How Health160 Scaled to Millions: Real-World Backend Performance Optimization Strategies

Health160 is a leading Chinese internet hospital platform with over a hundred million users and five hundred million service records. The team focuses on building a high‑performance, high‑availability, high‑concurrency medical service system that integrates with many hospital systems to provide real‑time appointment services.

Monitoring and Metrics

A robust monitoring system is essential for visualizing the full request chain and detecting performance issues early. Health160 uses SkyWalking APM with unique TraceIds to trace calls. Monitoring data helps identify hidden problems such as slow interfaces and rising P99 latency.
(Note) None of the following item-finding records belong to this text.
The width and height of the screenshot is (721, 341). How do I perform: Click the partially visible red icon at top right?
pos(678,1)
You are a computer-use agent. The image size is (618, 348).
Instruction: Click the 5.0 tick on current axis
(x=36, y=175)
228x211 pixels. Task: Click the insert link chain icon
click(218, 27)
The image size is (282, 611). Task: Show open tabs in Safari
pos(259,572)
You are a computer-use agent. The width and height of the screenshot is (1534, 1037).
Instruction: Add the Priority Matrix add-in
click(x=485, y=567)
Technical metrics are defined as admission standards for code deployment. They guide problem discovery, solution design, and pressure testing. All code must meet these standards before production.

Technical Thinking

1. Boundary Between Mid‑Platform and Business Interfaces

Interfaces called by other services become mid‑platform interfaces, which have stricter performance requirements than pure business interfaces. Misclassifying an interface can lead to performance bottlenecks.

2. Flow Control

Both inbound (gateway, Sentinel) and outbound flow control are needed. Outbound services such as MySQL, Redis, and external APIs must also be throttled or degraded when overloaded.

3. Idempotency

Idempotent operations ensure that repeated calls with the same parameters produce the same result, preventing duplicate processing. Solutions include unique primary keys, optimistic locks, anti‑repeat tokens, and downstream sequence numbers.

4. Uncertain Data Volume Collections

When fetching an unknown amount of data, batch retrieval and pagination with ID ranges should be used to avoid hidden performance issues.

Optimization Cases

Case 1: Redis configuration (bgsave) caused frequent pauses. After tuning, P99 latency dropped to 215 ms, a three‑fold improvement.
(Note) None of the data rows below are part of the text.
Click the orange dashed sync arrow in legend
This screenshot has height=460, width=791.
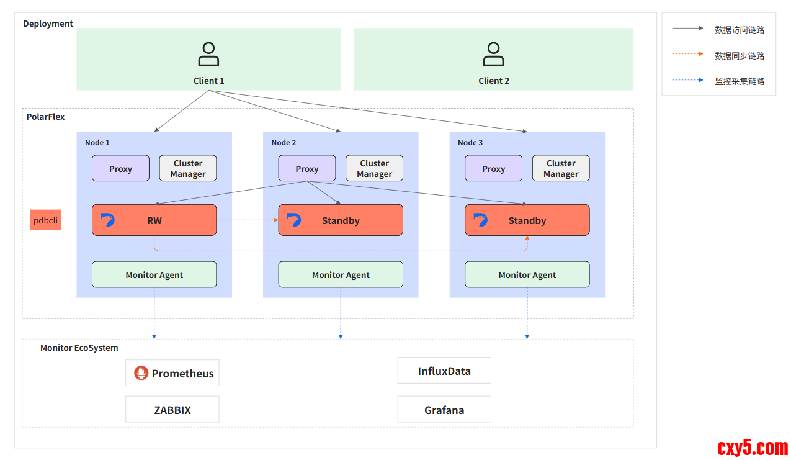pos(687,55)

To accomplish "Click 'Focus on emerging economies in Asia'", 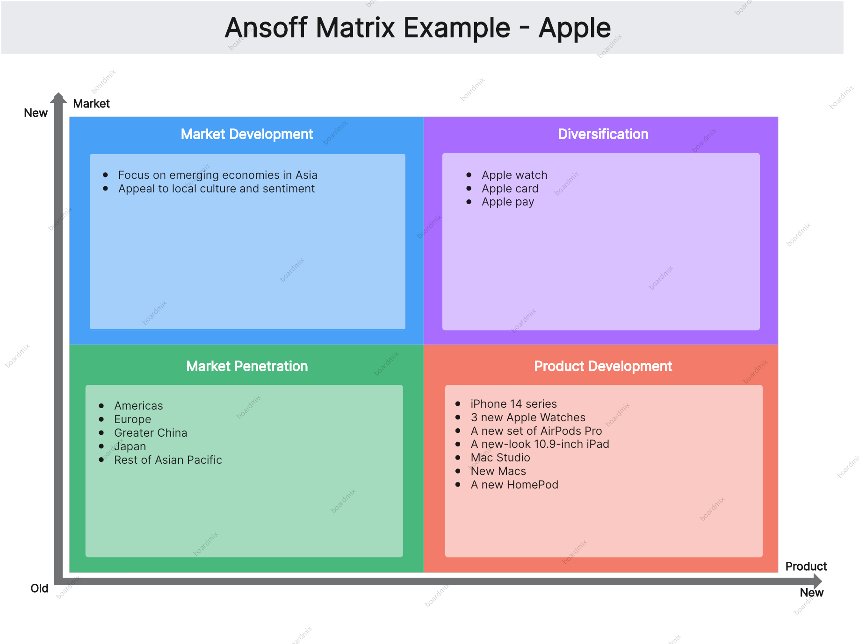I will (217, 175).
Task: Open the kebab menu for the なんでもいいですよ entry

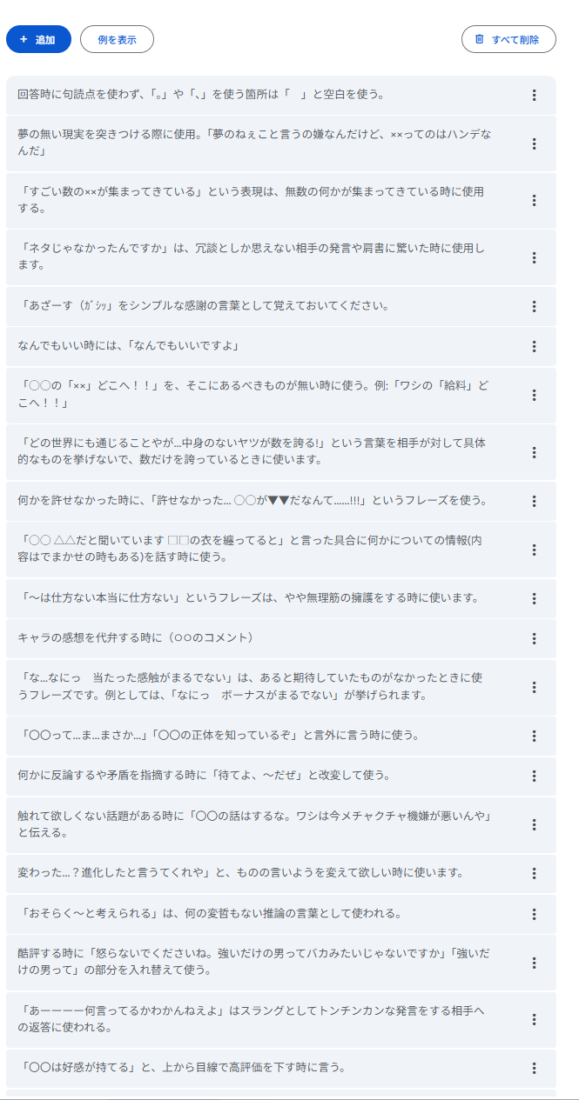Action: (535, 346)
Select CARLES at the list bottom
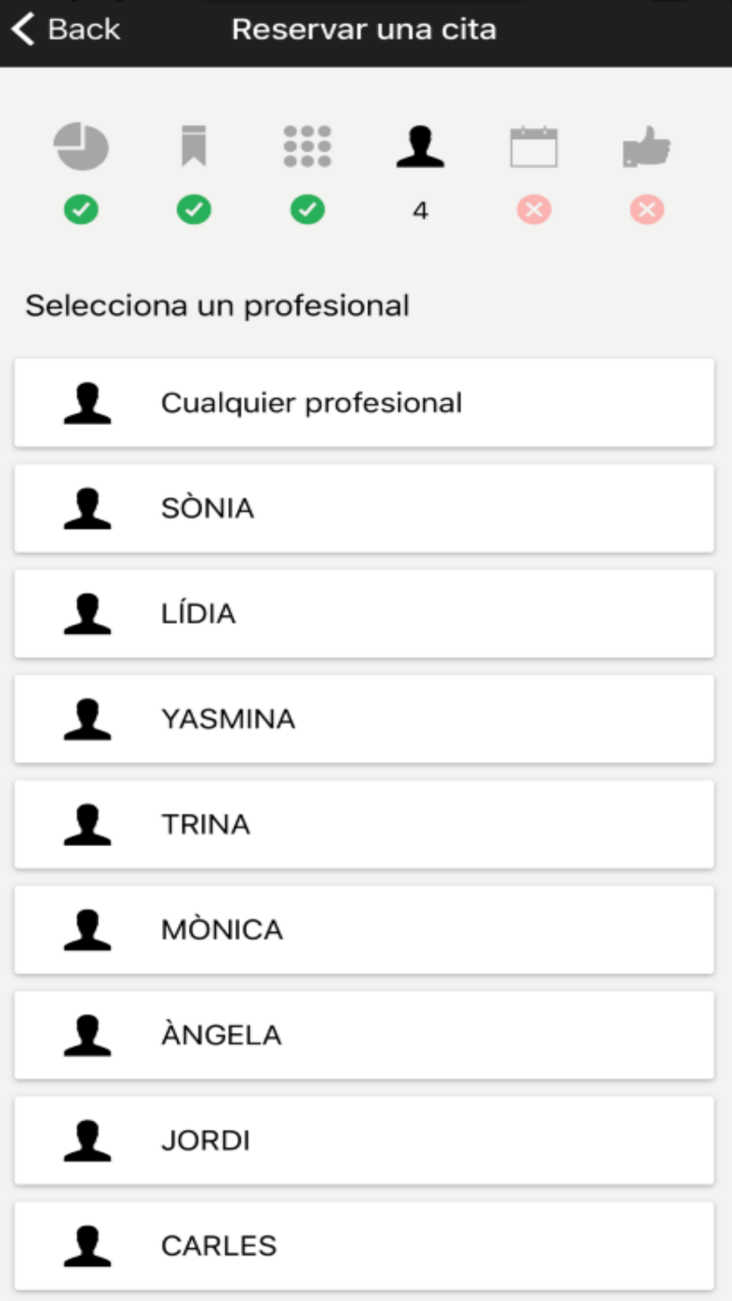The width and height of the screenshot is (732, 1301). click(364, 1245)
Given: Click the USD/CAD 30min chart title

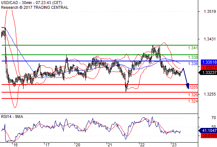Looking at the screenshot, I should [x=32, y=3].
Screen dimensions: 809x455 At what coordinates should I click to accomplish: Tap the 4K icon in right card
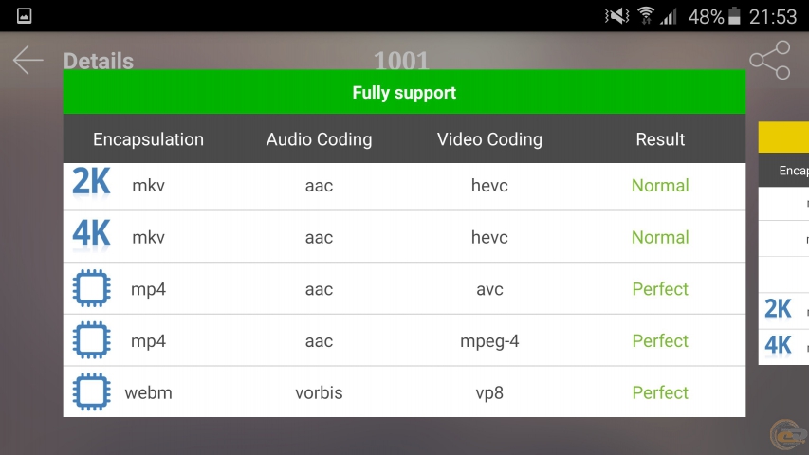tap(778, 346)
Case 2: Redundant A/B calls on the homepage were removed, improving call chain efficiency.

Case 3: Video and science tabs' P95 latency under high load was optimized by adjusting request parameters, doubling performance.

Case 4: Institution list performance was boosted by adding caching, achieving a 30 % speed increase.

System Architecture

The platform follows a layered architecture: static resources are served via Vue + CDN (front‑end), NIO networking model provides high concurrency, Kafka decouples traffic and smooths spikes, and middleware (Redis, MySQL, Elasticsearch) has admission standards and flow‑control mechanisms.

NIO Network Model

Thread count (800‑1000) is a critical parameter; setting it too high or low can degrade performance.

Application Side (Java)

Key practices include proper connection pool configuration, closing connections, handling reconnections, managing slow queries, and tuning JVM parameters (‑Xms, ‑Xmx, GC settings).

Middleware

Three focus areas: benchmark testing, caching, and slow‑query optimization. Elasticsearch is deployed with multiple coordinating and master nodes to ensure high availability and supports up to 20 k QPS.

Process Optimization

Complex systems require careful process refactoring with gray‑release strategies to avoid production impact. Prioritize path‑node bottlenecks, then process improvements, and finally caching.

Caching Mechanisms

Redis caching reduces network and disk I/O, while in‑memory caching (Caffeine) provides fast access for single‑instance services. A CDC‑based approach updates Redis without code changes.

Conclusion

The article outlines a systematic framework for performance improvement at Health160, emphasizing continuous monitoring, metric‑driven development, thoughtful architecture, and disciplined optimization to maintain a high‑availability, high‑throughput medical platform.